Ormai è chiaro: Governo Meloni e Pnrr non vanno d’accordo. Il rallentamento iniziale nell’attuazione del Piano, giustificato dall’esecutivo con il fatto che si dovesse ancora organizzare dopo le elezioni, si è trasformato in un ritardo cronico nel 2023. A sette mesi dall’insediamento, il Governo Meloni ha praticamente lasciato il Pnrr nello stato stato in cui si trovava quando la sua gestione era stata ereditata da Mario Draghi.

Per gli investimenti, i ritardi sono iniziati a metà 2022. Si pensava che fossero dovuti alla transizione dal vecchio al nuovo governo, ma la forbice tra gli obiettivi da raggiungere e quelli raggiunti non ha fatto altro che allargarsi nell’ultimo anno. Entro fine giugno, dovremmo aver completato il 44 per cento degli investimenti previsti dal Piano, ma, per il momento, siamo fermi al 30 per cento, secondo i dati dell’osservatorio OpenPnrr di OpenPolis.

Per quanto riguarda le riforme, il ritardo del nostro Paese sembra accumularsi proprio a partire dal momento dell’insediamento del Governo. Alla fine del terzo trimestre, eravamo tendenzialmente in pari con la tabella di marcia, mentre oggi la percentuale di completamento è ferma al 69 per cento, contro un 79 per cento previsto entro la fine di giugno.

Tutta colpa del Governo?

Sarebbe sbagliato attribuire questi ritardi solo al Governo. Un primo fattore per giustificare i problemi è proprio il cambio di esecutivo. Per quanto siano passati mesi dall’insediamento, è normale che la riorganizzazione porti ad accumulare qualche ritardo, Ma anche il Governo ha fatto la sua parte nel rallentare le cose: l’insistenza sulla necessità di modificare il Piano, peraltro senza indicare una precisa direzione, ha per esempio fatto spostare il focus dei lavori dall’attuazione alla possibile riscrittura. Anche la volontà di modificare la governance del Pnrr, che era stata blindata da Draghi per evitare lo spoil system, non ha sicuramente aiutato. Anziché pensare a una nuova task force al giorno, il Governo si sarebbe potuto limitare a utilizzare i meccanismi di governance che erano già in piedi.

Sul lato degli investimenti, l’esecutivo può sicuramente giustificarsi con la scarsa capacità della pubblica amministrazione di organizzare e attuare progetti che utilizzino fondi europei. Il ritardo accumulato in questi mesi è probabilmente dovuto più a questo che all’inefficienza del Governo. Nel primo anno e mezzo di attuazione del Piano, è andato tutto più o meno bene anche perché molti degli obiettivi da raggiungere per gli investimenti erano soprattutto formali. Con il Governo Meloni si è invece aperta la fase dell’attuazione vera e propria, dall’allocazione dei fondi alle regioni per le costruzioni degli asili alla costruzione degli alloggi universitari. Quando le cose si sono fatte concrete, la macchina pubblica italiana si è inceppata. Limitarsi a incolpare il Governo per un problema che ci accompagna da decenni sarebbe troppo semplice, anche se l’esecutivo non ha fatto granché per velocizzare le cose.

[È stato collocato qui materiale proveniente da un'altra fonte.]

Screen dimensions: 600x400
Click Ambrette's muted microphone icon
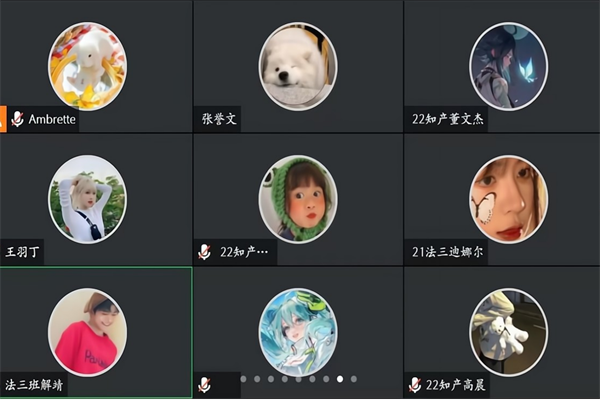click(x=17, y=119)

Meno giustificabile è invece il ritardo sulle riforme. Per farle, non serve una struttura burocratica efficiente, basta una maggioranza stabile e la visione politica necessaria. Sulla prima, l’esecutivo non ha problemi, mentre la seconda è probabilmente il motivo per cui si stanno registrando i ritardi. Non è che al Governo manchi una visione politica, il problema è che è opposta rispetto allo spirito del Pnrr: la maggioranza lotta ogni giorno per evitare un aumento della concorrenza, per rallentare il contrasto all’evasione, per rendere sempre più complicata e giustizialista la legislazione. Come ci si può aspettare una riforma che aumenti la tracciabilità delle transazioni (riducendo l’evasione) da un Governo la cui Presidente del Consiglio parla delle tasse ai commercianti definendole “pizzo di Stato”?

La colpa non si può attribuire solo al Governo, ma il modo in cui si sta comportando non aiuta. Meloni vorrebbe prendere i soldi del Pnrr senza stare alle regole, ma non è possibile. Il problema delle inefficienze della macchina pubblica non si risolve da un giorno all’altro, ma ci si aspetterebbe almeno qualche tentativo da parte dell’esecutivo che, in questi sette mesi, non si è visto. Nel frattempo, la destra potrebbe cambiare idea sulle riforme e capire che la ripartenza della crescita economica non può prescindere dal rispetto di principi europei come la concorrenza e la lotta all’evasione. Ma questo forse è chiedere troppo.